Ce décret auparavant cosigné par le chef de l'État et par le Premier ministre Saad Hariri sans la signature du ministre des Finances, Ali Hassan Khalil, avait généré une véritable épreuve de force entre Baabda et Aïn el-Tiné, du fait que le président du Parlement a jugé que l'adoption du décret nécessite quatre signatures, en l'occurrence celles du président de la République, du chef du gouvernement, du ministre concerné (le ministre de la Défense, Yaacoub Sarraf), et du ministre des Finances.

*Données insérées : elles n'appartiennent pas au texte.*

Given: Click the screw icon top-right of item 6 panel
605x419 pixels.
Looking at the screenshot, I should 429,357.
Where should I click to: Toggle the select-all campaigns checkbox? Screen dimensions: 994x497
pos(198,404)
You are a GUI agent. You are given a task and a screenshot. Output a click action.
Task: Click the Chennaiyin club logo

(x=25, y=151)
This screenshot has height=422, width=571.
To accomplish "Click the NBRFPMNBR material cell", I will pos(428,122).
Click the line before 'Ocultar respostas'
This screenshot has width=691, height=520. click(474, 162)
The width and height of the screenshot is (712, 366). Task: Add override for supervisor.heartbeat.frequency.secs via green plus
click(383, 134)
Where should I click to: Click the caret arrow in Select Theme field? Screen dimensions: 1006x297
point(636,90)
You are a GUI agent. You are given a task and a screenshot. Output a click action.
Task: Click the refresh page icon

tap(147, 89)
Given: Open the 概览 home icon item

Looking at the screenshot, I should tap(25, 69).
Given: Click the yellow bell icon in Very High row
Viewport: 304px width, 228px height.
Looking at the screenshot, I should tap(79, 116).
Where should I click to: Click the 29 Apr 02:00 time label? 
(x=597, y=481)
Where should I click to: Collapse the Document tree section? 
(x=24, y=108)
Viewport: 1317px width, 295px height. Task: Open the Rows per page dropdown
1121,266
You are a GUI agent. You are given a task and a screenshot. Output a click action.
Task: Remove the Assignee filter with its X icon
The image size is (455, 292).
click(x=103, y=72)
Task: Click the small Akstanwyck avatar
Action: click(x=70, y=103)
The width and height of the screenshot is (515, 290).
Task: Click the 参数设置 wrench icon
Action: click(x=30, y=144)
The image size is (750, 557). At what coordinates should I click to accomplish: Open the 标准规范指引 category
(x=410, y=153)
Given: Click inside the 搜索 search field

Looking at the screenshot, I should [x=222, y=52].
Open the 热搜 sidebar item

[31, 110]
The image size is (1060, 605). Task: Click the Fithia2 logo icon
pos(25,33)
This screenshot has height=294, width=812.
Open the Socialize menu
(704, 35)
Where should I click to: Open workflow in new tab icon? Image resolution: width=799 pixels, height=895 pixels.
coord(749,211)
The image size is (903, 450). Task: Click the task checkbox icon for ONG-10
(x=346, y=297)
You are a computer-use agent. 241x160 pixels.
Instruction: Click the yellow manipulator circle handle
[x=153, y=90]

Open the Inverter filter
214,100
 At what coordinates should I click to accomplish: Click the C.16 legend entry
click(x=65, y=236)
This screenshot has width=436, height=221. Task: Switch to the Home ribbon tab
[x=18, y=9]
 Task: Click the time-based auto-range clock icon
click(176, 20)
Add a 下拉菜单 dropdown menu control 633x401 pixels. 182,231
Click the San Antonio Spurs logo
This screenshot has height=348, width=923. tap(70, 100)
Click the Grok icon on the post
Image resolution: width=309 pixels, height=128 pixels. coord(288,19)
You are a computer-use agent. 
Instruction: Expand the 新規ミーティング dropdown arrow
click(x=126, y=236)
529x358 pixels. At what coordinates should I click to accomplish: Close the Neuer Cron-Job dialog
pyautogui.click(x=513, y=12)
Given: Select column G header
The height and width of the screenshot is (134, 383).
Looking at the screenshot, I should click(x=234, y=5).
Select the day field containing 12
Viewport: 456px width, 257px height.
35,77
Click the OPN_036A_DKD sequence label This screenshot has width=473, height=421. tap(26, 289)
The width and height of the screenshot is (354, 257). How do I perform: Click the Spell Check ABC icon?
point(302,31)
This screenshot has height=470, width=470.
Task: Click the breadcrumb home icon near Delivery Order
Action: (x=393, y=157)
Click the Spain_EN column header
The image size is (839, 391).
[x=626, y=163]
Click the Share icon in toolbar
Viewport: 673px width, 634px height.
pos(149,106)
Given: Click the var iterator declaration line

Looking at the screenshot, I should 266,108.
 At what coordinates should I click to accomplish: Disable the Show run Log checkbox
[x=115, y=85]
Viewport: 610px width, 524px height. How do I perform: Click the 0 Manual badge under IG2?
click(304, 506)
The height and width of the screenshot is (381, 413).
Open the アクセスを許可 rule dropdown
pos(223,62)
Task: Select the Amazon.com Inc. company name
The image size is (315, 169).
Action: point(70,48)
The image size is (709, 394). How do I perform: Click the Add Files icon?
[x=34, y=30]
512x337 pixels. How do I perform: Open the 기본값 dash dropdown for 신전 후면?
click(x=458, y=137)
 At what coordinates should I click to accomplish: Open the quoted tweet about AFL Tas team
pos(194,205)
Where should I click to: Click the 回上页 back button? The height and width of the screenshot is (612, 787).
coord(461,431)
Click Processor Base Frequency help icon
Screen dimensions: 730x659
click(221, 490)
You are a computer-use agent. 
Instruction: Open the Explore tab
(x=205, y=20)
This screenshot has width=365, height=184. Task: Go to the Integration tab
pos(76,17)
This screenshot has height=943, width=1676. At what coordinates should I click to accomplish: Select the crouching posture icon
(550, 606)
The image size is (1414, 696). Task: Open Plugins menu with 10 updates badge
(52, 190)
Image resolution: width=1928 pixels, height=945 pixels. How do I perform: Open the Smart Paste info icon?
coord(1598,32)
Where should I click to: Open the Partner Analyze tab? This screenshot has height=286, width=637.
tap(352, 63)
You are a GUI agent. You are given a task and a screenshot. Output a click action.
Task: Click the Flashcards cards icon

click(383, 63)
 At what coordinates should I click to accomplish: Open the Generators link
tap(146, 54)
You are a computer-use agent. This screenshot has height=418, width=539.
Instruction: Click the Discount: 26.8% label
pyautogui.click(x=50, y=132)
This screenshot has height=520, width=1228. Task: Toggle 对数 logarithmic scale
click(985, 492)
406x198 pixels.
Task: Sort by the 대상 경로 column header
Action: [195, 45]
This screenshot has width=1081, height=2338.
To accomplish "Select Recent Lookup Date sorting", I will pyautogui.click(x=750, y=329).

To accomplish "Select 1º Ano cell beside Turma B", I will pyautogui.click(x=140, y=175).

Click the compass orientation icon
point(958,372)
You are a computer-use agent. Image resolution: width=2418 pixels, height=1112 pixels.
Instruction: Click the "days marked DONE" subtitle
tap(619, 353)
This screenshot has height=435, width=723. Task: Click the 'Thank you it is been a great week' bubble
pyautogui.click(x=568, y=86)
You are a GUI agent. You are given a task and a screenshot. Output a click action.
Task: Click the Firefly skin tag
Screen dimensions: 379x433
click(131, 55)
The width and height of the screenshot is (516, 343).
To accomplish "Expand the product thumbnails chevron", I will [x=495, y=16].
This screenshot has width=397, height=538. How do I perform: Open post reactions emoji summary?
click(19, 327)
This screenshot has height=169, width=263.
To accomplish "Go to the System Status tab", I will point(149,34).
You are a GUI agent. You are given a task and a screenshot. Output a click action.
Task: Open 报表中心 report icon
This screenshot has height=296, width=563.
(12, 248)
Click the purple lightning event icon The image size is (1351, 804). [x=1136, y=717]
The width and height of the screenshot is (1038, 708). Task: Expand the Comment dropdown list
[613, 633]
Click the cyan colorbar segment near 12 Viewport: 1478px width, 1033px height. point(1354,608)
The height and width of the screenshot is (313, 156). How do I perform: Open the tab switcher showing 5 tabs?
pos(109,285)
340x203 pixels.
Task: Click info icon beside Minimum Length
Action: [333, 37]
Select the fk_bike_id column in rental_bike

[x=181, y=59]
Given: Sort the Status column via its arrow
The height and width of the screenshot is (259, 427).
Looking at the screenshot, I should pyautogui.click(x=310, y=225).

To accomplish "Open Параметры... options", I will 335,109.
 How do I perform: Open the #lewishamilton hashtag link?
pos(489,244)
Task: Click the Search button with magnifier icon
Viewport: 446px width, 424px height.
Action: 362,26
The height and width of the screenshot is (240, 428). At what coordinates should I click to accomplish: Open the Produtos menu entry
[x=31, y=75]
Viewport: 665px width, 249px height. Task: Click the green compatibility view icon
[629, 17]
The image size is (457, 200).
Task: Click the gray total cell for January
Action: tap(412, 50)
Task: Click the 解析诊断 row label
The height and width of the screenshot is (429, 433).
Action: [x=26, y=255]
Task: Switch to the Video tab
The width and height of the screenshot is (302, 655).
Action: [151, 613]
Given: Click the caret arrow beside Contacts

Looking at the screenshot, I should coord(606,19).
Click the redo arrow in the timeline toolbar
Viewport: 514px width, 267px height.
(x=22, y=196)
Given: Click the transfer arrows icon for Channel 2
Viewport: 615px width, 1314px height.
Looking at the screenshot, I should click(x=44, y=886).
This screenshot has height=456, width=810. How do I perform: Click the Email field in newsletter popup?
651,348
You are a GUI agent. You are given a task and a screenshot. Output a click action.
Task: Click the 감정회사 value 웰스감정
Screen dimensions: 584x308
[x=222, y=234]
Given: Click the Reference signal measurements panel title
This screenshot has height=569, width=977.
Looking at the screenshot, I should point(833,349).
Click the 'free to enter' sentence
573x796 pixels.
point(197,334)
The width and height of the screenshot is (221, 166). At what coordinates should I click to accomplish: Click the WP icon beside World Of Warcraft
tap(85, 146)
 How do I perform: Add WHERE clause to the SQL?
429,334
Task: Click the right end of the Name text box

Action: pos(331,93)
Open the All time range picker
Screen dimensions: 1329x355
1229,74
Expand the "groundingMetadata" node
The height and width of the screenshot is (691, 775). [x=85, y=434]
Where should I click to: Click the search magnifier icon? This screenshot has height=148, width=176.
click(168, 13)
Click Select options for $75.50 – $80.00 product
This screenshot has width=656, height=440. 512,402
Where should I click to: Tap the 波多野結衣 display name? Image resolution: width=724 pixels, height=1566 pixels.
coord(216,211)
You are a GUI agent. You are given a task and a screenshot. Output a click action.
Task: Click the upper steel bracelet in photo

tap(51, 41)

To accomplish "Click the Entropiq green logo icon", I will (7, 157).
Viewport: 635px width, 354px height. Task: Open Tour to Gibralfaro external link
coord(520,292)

À l'issue d'un tête-à-tête à Bkerké avec le patriarche maronite, Béchara Raï, à l'occasion de Noël, le chef de l'État a dénoncé lundi une « injustice politique qui avait empêché l'avancement » des officiers, affirmant que le décret en question ne requiert que la signature du chef de l'État et du Premier ministre. En réponse à une question des journalistes, le président Aoun a déclaré que « l'année d'avancement de la promotion 1994 est un droit », déplorant que « les officiers de cette promotion, entrés à l'École militaire en 1990, avaient été renvoyés chez eux et n'avaient pu réintégrer l'institution que deux ans plus tard, se retrouvant donc avec les élèves de la promotion qui suivait ». « Nous avons tenté de leur restituer la moitié de leurs droits en leur accordant une année d'ancienneté », a ajouté le président Aoun, invitant ceux qui s'opposent à cette décision à s'adresser à la justice, en allusion à M. Berry.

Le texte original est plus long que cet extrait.